17[502] Les écrits sont naturellement accessibles à tous ceux qui savent lire. Par conséquent, un philosophe qui choisirait la seconde voie pourrait exposer seulement les opinions qui conviennent à la majorité non philosophique : tous ses écrits devraient être, à strictement parler, exotériques. Ces opinions ne s’accorderaient pas à tous égards avec la vérité. Étant un philosophe, c’est-à-dire, haïssant « le mensonge dans l’âme » plus que toute autre choser, il ne s’abuserait pas sur le fait que de telles opinions sont simplement des « contes vraisemblables », ou des « nobles mensonges », ou des « opinions probables », et il laisserait ses lecteurs philosophes dégager la vérité de la présentation poétique ou dialectique de celle-ci. Mais il irait à l’encontre de son but s’il indiquait clairement laquelle de ses déclarations exprime un noble mensonge, et laquelle exprime la vérité, encore plus noble. Pour les lecteurs philosophes, il ferait presque plus qu’il n’est nécessaire en attirant leur attention sur le fait qu’il n’a pas élevé d’objection contre le fait de raconter des mensonges qui soient nobles, ou des contes qui ressemblent simplement à la vérité. Au moins du point de vue de l’historien de la littérature, il n’y a pas, entre le philosophe prémoderne typique (qui est difficile à distinguer du poète prémoderne) et le philosophe moderne typique, de différence plus digne d’attention que danss leurs attitudes envers les « nobles (ou justes) mensonges », les « pieuses tromperies », le « ductus obliquus » [la « voie détournée »]19 ou l’« économie de la vérité ». Tout lecteur moderne respectueux des convenances est forcément choqué par la simple suggestion qu’un grand homme pourrait avoir délibérément trompé la grande majorité de ses lecteurs20. Et cependant, comme un théologien libéral l’a remarqué un jour, ces imitateurs [503] d’Ulysse plein de ressources étaient peut-être simplement plus sincères que nous lorsqu’ils appelaient « mentir noblement » ce que nous appellerions « prendre en considération ses responsabilités sociales ».

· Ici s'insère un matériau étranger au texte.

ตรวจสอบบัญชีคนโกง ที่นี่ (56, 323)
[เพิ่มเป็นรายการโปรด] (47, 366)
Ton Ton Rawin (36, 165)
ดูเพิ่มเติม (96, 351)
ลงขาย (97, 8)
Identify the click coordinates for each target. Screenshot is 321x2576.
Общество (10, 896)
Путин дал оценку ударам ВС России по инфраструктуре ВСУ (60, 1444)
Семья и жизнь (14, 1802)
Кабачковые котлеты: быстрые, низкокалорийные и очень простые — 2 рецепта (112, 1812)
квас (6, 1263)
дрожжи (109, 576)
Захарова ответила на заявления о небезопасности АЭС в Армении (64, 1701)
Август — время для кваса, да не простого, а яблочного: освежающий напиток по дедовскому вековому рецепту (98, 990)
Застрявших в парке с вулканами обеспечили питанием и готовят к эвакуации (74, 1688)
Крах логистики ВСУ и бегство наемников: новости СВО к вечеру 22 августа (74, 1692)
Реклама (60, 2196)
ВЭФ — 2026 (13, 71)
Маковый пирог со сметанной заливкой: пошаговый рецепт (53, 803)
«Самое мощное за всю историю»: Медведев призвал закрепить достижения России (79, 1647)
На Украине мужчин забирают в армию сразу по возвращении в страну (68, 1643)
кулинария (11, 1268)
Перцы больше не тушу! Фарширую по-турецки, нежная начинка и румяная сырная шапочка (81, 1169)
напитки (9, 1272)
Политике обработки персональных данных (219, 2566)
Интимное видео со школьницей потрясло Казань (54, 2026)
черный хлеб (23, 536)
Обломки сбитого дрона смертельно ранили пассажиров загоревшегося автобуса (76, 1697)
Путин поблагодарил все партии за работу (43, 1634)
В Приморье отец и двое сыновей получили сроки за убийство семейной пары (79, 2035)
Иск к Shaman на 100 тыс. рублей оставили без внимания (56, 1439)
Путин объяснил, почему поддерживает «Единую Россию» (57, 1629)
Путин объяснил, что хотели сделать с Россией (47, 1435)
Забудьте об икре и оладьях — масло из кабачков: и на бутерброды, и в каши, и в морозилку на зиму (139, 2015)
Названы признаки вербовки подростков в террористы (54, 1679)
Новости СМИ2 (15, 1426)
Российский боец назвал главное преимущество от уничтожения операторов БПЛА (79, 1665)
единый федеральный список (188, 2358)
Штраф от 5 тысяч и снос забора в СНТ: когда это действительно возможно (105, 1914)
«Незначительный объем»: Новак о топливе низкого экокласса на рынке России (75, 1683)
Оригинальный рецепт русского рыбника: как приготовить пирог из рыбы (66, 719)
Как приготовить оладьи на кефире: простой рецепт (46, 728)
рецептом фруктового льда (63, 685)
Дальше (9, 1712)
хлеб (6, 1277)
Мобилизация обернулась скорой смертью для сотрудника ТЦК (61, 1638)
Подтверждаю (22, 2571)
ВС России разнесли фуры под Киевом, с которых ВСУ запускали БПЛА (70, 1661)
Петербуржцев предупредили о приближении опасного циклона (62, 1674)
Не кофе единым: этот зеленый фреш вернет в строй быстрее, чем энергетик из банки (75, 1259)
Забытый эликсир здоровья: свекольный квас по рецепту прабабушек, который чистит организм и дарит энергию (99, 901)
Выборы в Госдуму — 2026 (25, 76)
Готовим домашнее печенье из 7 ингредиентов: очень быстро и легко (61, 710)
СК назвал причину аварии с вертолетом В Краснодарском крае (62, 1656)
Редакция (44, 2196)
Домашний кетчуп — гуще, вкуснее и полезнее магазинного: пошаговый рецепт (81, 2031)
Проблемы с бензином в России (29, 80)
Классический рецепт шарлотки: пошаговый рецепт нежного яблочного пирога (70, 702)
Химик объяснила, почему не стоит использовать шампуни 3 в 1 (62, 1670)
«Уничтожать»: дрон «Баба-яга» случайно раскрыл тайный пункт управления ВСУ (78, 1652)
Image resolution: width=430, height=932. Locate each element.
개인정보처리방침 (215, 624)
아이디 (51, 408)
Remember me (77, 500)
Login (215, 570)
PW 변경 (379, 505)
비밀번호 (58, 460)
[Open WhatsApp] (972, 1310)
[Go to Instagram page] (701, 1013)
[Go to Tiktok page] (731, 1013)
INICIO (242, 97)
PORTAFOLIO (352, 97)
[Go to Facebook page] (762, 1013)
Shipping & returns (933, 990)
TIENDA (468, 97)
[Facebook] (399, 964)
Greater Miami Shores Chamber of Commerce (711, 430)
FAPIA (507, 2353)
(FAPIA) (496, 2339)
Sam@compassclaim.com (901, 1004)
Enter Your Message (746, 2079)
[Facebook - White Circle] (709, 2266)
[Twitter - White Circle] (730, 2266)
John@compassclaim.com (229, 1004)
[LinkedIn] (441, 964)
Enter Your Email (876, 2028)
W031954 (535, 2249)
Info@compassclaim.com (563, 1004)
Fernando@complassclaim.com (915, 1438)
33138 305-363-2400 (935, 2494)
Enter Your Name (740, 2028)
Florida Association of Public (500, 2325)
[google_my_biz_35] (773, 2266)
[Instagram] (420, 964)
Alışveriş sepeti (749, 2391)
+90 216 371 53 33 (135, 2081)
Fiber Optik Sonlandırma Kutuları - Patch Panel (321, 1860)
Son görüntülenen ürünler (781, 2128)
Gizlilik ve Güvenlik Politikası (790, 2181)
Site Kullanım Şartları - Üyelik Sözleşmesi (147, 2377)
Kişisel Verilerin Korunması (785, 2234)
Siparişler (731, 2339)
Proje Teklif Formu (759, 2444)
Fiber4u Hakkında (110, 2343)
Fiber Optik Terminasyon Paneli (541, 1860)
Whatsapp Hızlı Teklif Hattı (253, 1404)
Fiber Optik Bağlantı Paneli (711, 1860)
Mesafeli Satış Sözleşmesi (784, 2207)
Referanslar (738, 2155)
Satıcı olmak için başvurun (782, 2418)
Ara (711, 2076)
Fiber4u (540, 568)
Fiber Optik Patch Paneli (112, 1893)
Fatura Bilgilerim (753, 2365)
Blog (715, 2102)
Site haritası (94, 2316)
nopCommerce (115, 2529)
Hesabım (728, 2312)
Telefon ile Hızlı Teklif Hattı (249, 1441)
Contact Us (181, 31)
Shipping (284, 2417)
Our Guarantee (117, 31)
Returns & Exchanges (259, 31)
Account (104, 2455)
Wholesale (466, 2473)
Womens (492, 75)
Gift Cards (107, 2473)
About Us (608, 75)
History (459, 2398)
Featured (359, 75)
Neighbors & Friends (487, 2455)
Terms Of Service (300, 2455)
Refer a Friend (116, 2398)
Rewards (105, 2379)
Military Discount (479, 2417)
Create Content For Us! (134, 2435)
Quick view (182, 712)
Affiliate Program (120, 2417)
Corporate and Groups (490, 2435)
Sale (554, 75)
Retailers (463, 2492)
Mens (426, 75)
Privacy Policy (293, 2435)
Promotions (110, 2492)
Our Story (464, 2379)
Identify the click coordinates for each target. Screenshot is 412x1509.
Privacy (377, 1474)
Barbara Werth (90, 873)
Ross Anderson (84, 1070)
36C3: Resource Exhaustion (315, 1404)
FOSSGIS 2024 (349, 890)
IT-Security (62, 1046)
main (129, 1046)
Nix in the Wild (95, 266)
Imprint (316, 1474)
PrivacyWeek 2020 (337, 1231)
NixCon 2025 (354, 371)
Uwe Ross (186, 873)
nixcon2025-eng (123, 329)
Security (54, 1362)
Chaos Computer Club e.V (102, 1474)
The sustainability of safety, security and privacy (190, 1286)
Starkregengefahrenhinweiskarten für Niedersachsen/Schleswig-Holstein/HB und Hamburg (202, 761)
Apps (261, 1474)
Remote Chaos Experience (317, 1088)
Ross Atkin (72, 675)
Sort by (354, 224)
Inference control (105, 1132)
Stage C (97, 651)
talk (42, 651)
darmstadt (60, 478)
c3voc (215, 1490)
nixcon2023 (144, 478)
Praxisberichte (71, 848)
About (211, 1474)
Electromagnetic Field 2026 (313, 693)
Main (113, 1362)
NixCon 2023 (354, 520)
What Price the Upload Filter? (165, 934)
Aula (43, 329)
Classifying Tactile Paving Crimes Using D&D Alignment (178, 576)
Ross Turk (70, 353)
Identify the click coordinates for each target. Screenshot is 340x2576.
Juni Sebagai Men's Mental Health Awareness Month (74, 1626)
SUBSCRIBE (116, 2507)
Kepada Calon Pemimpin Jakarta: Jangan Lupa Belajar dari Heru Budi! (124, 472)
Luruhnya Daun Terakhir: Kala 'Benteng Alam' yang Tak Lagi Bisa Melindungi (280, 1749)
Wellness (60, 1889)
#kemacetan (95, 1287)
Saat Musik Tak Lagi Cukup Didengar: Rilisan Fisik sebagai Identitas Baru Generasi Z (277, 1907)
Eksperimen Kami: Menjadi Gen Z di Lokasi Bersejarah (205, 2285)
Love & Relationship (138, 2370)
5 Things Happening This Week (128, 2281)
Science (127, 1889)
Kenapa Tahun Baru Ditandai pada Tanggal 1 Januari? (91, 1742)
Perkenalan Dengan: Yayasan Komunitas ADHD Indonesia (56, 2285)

18Un livre exotérique contient donc deux enseignements : un enseignement populaire à caractère édifiant, qui est au premier plan, et un enseignement philosophique concernant le sujet le plus important, qui est indiqué seulement entre les lignes21. Il ne s’agit pas de nier que certains grands écrivains pourraient avoir énoncé certaines vérités importantes tout à fait ouvertement, en usant, comme porte-parole, de quelque personnage de mauvaise réputation : ils montreraient ainsi combien ils désapprouvaient l’expression des vérités en question. Il y aurait donc une bonne raison à ce que nous trouvions, dans la plus grande littérature du passé, autant d’intéressants démons, fous, mendiants, sophistes, ivrognes, épicuriens et bouffons. Ceux à qui de tels livres sont véritablement adressés ne sont, cependant, ni la majorité non philosophique ni le parfait philosophe en tant que tel, mais les jeunes gens qui pourraient devenir philosophes : les philosophes en puissance doivent être conduits, étape par étape, [504] des vues populaires, qui sont indispensables à toutes fins pratiques et politiques, à la vérité, qui est purement et simplement théorique, guidés par certains traits ostentatoirement énigmatiques de la présentation de l’enseignement populaire – obscurité du plan, contradictions, pseudonymes, répétitions inexactes de déclarations antérieures, expressions étranges, etc. De tels traits ne troublent pas le sommeil de ceux qui ne peuvent pas voir la forêt derrière les arbres, mais agissent comme des pierres d’achoppement stimulantes pour ceux qui le peuvent. Tous les livres de ce genre doivent leur existence à l’amour du philosophe mature pour les jeunes chiens22 de sa race, dont il veut être aimé en retour : tous les livres exotériques sont des « discours écrits causés par l’amour ».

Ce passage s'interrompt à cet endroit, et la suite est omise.